-------- Excerpt --------

The Bayesian way to the raven paradox (II): contrapositive and conclusion • Adapting's Blog

So coming back from our earlier post we already had the following model (based on Bayes’ rule) for assessing the proposition “all ravens are black” (which we named $B$ ):

\begin{align*} P(B& | b_1, b_2, ..., b_n) = \frac{P(B)}{P(B) + P(b_1, b_2, ..., b_n | B^c)(1 - P(B))} = \\ & \frac{P(B)}{P(B) + (1 - P(B)) \sum_{k=0}^{n_r-1} P(n_b = k | B^c) \prod_{i=0}^{n-1} \left( \frac{k-i}{n_r-i} \right)}. \tag{1} \end{align*}

Recall that $b_i$ were events of seeing each one distinct black raven (somehow randomly sampled from the set of all ravens). We also named $n$ the total number of samples, $n_r$ the total number of ravens and $n_b$ the number of black ravens, which only made sense to specifiy under the alternative hypothesis $B^c$ : “not all ravens are black”.

1. A model for the contrapositive

Given the degree of analogy between our original proposition and the contrapositive, building a model for the latter practically amounts to renaming variables in the former’s model. To highlight the similarities, our renaming will be limited to adding a “hat” ( $x \rightarrow \hat{x}$ ) on top of the original symbols. So we have:

$\hat{B}$ : the proposition “all non-black things are non-ravens”.
$\hat{b}_i$ : an instance of seeing a non-black non-raven thing.
$\hat{n}$ : the sample size.
$\hat{n}_r$ : the total number of non-black things.
$\hat{B}^c$ : the proposition “not all non-black things are non-ravens” (triple negation!).
$\hat{n}_{\hat{b}}$ : the number of non-black non-raven things (generally it only makes sense to specify this number under the alternative, which can be expressed more explicitly as $\hat{n}_{\hat{b}} | \hat{B}^c$ ).

-------- Supplied data --------

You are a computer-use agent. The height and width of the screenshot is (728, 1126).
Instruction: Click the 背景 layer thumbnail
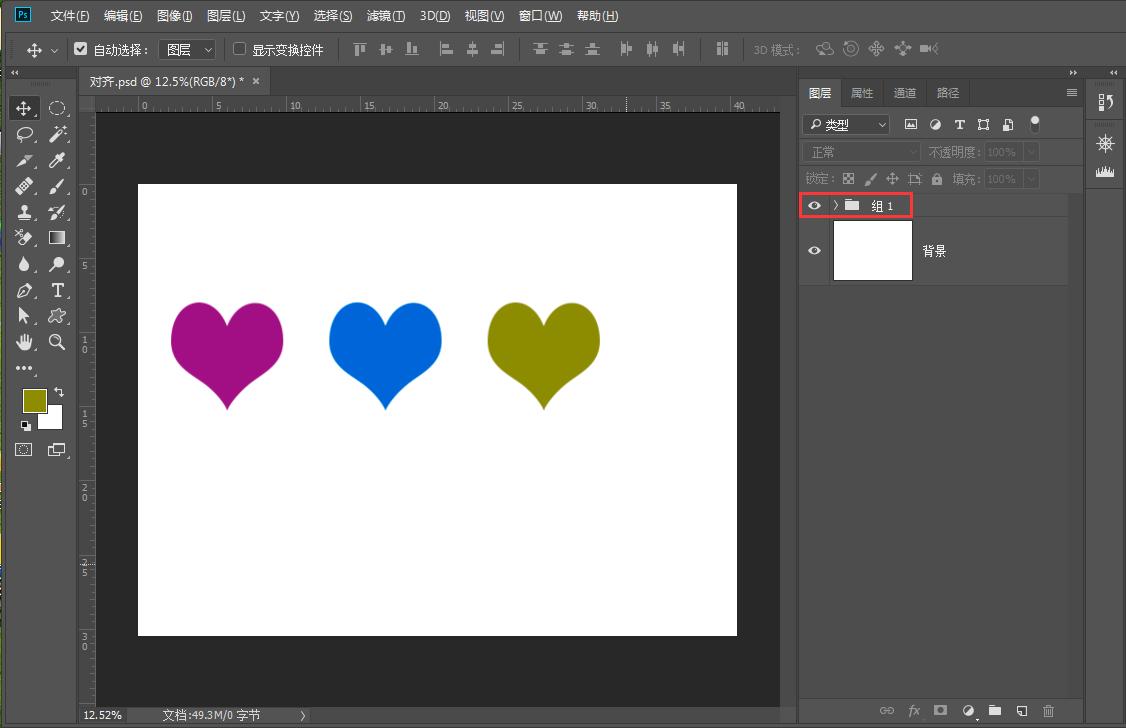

--------

The problem ->
Can you rewrite the raven paradox post, starting with "Given the degree" and going on through "of non-black things.", with "renaming" changed to "relabeling"?

Exercise solution ->
Given the degree of analogy between our original proposition and the contrapositive, building a model for the latter practically amounts to relabeling variables in the former’s model. To highlight the similarities, our relabeling will be limited to adding a “hat” ( $x \rightarrow \hat{x}$ ) on top of the original symbols. So we have:

$\hat{B}$ : the proposition “all non-black things are non-ravens”.
$\hat{b}_i$ : an instance of seeing a non-black non-raven thing.
$\hat{n}$ : the sample size.
$\hat{n}_r$ : the total number of non-black things.